[Stored items]
-.-.-

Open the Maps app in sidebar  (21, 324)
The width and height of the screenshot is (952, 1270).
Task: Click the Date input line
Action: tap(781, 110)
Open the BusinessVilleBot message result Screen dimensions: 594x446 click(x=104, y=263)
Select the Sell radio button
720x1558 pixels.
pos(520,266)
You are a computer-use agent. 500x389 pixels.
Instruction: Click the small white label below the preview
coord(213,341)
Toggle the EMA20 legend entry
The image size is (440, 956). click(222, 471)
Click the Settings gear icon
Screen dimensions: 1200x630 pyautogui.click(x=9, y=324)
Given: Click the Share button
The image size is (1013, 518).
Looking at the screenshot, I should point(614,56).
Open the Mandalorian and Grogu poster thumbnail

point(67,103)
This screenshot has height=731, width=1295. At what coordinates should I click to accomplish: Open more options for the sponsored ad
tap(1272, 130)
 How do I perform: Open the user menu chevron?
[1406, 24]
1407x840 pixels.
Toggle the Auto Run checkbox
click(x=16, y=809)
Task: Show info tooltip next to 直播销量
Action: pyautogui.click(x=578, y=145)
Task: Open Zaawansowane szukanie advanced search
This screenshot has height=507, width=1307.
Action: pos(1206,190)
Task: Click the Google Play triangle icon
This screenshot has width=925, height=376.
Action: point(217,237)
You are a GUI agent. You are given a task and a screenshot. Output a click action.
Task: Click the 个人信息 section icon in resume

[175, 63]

-.-.-

[Required work] Your answer should consist of every line from the entries that holds "button".

[Solution below]
Select the Sell radio button
Given: Click the Share button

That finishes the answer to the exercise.